▶ Aim: Please write out the lines from the one containing "Select the free-fire" through the one containing "pos(217,387)", both included, as a numbered list that omits blank lines.

◇ ◇ ◇ ◇

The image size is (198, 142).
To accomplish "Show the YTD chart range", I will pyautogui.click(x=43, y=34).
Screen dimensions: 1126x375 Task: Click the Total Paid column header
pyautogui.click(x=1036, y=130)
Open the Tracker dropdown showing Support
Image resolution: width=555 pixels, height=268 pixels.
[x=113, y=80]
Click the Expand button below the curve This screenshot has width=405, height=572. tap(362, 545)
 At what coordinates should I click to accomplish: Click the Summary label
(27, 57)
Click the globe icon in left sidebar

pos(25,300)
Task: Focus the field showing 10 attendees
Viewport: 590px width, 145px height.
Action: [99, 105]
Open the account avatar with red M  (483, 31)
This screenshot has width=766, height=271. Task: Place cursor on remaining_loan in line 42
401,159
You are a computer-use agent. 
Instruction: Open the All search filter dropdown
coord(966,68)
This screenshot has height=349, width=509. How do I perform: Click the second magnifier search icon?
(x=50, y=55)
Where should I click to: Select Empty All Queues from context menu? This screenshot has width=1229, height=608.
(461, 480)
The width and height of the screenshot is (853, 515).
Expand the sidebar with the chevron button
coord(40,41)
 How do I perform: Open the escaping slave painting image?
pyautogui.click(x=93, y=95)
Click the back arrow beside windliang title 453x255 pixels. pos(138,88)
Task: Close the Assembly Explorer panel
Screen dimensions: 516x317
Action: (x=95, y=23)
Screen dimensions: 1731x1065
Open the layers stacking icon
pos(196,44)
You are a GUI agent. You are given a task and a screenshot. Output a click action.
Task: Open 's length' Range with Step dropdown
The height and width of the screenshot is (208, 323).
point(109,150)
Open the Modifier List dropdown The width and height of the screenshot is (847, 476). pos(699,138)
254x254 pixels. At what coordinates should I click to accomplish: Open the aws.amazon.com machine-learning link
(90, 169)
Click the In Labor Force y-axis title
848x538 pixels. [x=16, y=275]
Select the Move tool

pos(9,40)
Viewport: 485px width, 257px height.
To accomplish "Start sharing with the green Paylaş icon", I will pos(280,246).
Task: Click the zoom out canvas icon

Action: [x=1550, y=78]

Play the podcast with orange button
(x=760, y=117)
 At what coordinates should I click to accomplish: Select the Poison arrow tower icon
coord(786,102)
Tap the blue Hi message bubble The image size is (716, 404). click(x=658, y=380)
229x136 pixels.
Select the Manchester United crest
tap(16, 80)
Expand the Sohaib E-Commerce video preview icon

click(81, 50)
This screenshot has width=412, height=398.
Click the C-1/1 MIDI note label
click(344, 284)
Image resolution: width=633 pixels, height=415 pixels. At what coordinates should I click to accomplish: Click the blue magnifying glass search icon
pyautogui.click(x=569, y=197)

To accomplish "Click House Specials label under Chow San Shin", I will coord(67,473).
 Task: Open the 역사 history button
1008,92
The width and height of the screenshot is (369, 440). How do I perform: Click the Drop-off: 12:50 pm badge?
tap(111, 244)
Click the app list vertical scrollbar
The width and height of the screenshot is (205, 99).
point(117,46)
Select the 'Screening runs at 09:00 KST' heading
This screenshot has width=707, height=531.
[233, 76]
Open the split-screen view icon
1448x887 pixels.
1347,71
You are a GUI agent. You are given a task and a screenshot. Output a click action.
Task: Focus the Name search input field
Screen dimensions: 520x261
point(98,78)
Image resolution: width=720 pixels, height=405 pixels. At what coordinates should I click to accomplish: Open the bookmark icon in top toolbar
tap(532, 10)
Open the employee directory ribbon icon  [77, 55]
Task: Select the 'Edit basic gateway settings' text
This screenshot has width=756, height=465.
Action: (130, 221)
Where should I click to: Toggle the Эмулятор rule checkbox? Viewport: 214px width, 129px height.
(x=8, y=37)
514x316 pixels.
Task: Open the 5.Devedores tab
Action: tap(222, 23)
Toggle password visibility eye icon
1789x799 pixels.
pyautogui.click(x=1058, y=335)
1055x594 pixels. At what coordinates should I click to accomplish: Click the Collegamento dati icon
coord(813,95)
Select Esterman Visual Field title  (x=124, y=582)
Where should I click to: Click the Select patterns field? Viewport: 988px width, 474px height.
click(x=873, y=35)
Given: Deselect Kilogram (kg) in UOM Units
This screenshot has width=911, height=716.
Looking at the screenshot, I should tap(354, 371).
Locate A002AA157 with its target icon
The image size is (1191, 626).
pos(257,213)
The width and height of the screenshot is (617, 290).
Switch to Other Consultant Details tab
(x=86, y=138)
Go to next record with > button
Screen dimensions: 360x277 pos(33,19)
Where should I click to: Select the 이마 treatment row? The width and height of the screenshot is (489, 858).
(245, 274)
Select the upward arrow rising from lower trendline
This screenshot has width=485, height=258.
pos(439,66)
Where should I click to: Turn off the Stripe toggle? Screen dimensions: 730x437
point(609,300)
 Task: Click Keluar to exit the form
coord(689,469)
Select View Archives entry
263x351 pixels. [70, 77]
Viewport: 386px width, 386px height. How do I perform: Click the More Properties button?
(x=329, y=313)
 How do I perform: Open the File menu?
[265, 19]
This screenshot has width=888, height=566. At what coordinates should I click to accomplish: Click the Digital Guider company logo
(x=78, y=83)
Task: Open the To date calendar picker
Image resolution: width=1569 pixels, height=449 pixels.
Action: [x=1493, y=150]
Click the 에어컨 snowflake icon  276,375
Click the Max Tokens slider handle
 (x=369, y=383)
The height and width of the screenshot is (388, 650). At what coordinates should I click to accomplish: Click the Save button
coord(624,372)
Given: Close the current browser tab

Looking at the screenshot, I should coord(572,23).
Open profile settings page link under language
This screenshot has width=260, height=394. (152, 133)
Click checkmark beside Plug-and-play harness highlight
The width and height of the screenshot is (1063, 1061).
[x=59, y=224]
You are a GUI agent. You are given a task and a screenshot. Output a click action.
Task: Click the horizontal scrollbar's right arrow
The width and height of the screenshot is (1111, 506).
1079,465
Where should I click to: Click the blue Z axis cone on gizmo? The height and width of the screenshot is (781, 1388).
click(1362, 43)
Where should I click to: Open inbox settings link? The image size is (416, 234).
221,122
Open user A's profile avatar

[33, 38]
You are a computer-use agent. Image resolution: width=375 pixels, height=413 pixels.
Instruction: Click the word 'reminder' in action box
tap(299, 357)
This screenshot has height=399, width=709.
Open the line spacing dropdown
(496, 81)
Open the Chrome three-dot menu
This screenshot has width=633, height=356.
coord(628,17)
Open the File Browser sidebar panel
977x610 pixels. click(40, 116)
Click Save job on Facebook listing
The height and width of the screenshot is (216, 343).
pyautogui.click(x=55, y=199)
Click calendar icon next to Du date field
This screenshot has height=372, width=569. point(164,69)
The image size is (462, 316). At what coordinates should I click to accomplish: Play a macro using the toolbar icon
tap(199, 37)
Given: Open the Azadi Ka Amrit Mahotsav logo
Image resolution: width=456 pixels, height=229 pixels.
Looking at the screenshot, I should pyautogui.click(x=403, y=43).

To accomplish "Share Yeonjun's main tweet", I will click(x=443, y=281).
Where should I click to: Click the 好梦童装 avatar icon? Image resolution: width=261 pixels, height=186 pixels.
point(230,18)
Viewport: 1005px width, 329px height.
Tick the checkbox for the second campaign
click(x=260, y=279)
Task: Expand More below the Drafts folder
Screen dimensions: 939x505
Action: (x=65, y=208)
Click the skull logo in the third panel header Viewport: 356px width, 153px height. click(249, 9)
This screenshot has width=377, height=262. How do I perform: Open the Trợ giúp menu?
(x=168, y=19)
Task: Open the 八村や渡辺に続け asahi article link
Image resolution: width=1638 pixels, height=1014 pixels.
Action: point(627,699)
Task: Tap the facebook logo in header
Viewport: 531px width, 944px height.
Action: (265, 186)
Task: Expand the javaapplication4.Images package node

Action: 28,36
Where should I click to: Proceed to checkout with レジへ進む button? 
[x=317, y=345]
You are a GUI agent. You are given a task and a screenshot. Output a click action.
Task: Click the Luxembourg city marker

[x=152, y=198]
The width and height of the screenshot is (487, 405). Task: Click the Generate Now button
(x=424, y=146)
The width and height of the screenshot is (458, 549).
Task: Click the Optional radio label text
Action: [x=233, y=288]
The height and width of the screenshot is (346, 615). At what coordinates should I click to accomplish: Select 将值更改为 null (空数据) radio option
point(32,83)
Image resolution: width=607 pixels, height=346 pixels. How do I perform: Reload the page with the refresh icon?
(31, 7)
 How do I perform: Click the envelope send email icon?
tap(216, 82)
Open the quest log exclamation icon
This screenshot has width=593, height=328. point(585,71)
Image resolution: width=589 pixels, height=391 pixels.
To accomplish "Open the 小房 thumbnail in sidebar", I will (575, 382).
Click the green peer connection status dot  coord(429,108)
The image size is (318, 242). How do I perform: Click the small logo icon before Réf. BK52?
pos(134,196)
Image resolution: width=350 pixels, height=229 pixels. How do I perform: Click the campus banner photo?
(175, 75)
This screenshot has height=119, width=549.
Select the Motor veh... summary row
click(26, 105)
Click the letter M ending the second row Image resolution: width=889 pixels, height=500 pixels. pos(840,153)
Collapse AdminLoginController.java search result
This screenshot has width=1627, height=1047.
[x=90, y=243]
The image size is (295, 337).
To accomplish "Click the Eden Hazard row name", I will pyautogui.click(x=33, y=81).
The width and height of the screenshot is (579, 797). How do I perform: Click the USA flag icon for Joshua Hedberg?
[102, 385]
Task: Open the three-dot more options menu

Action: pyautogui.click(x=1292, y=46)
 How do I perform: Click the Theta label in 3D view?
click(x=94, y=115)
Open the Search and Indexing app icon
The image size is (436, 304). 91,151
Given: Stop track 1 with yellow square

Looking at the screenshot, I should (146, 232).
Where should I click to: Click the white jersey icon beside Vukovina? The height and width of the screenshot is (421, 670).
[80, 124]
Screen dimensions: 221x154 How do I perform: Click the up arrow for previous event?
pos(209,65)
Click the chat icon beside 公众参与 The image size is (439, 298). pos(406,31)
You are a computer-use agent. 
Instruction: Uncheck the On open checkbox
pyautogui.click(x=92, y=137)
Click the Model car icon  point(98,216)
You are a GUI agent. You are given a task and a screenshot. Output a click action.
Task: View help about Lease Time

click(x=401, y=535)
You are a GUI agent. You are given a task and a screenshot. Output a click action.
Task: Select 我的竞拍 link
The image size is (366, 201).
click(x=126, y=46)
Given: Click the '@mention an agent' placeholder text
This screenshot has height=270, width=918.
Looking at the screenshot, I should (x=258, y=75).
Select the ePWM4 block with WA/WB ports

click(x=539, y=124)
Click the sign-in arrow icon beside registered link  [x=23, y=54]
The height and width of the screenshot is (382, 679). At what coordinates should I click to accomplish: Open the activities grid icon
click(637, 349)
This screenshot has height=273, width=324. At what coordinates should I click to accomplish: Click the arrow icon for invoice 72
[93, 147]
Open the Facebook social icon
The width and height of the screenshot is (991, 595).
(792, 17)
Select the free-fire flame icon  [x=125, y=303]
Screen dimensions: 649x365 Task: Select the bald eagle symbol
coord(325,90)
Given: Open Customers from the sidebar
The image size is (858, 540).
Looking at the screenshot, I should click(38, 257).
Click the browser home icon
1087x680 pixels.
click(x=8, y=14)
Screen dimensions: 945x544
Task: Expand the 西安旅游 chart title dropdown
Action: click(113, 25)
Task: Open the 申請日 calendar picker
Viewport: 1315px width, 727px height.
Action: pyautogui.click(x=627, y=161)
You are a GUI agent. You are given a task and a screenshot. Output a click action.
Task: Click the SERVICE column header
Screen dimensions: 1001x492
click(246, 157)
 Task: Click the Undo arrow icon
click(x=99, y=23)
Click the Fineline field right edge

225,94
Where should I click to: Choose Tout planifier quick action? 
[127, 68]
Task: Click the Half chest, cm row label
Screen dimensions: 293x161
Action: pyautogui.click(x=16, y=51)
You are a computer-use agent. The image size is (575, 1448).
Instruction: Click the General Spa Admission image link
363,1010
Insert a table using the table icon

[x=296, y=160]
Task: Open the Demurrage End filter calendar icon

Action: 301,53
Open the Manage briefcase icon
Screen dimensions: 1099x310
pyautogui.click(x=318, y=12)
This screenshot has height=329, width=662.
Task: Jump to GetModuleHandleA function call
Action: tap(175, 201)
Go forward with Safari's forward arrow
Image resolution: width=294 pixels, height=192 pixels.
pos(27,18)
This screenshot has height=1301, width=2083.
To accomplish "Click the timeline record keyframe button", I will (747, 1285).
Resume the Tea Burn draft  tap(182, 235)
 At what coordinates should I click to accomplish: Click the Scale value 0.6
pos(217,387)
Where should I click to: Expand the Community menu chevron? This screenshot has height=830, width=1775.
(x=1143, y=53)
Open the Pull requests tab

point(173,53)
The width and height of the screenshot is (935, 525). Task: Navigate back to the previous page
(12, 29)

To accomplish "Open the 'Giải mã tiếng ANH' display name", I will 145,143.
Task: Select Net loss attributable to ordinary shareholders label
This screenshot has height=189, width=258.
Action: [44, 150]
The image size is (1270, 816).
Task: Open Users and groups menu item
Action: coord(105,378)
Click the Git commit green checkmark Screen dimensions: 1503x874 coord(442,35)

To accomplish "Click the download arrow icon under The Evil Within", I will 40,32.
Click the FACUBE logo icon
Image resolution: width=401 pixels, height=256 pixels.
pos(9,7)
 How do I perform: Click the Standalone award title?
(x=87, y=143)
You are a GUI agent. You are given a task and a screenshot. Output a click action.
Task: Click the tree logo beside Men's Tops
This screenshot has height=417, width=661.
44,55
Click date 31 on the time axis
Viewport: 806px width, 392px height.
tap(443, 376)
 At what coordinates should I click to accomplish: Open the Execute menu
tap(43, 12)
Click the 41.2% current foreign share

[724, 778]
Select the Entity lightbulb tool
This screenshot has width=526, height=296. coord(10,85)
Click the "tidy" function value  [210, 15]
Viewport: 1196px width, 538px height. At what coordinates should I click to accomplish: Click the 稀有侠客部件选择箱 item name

◇ ◇ ◇ ◇

▶ Correct answer:
1. Select the free-fire flame icon  [x=125, y=303]
2. Screen dimensions: 649x365 Task: Select the bald eagle symbol
3. coord(325,90)
4. Given: Open Customers from the sidebar
5. The image size is (858, 540).
6. Looking at the screenshot, I should click(38, 257).
7. Click the browser home icon
8. 1087x680 pixels.
9. click(x=8, y=14)
10. Screen dimensions: 945x544
11. Task: Expand the 西安旅游 chart title dropdown
12. Action: click(113, 25)
13. Task: Open the 申請日 calendar picker
14. Viewport: 1315px width, 727px height.
15. Action: pyautogui.click(x=627, y=161)
16. You are a GUI agent. You are given a task and a screenshot. Output a click action.
17. Task: Click the SERVICE column header
18. Screen dimensions: 1001x492
19. click(246, 157)
20.  Task: Click the Undo arrow icon
21. click(x=99, y=23)
22. Click the Fineline field right edge
23. 225,94
24. Where should I click to: Choose Tout planifier quick action? 
25. [127, 68]
26. Task: Click the Half chest, cm row label
27. Screen dimensions: 293x161
28. Action: pyautogui.click(x=16, y=51)
29. You are a computer-use agent. The image size is (575, 1448).
30. Instruction: Click the General Spa Admission image link
31. 363,1010
32. Insert a table using the table icon
33. [x=296, y=160]
34. Task: Open the Demurrage End filter calendar icon
35. Action: 301,53
36. Open the Manage briefcase icon
37. Screen dimensions: 1099x310
38. pyautogui.click(x=318, y=12)
39. This screenshot has height=329, width=662.
40. Task: Jump to GetModuleHandleA function call
41. Action: tap(175, 201)
42. Go forward with Safari's forward arrow
43. Image resolution: width=294 pixels, height=192 pixels.
44. pos(27,18)
45. This screenshot has height=1301, width=2083.
46. To accomplish "Click the timeline record keyframe button", I will (747, 1285).
47. Resume the Tea Burn draft  tap(182, 235)
48.  At what coordinates should I click to accomplish: Click the Scale value 0.6
49. pos(217,387)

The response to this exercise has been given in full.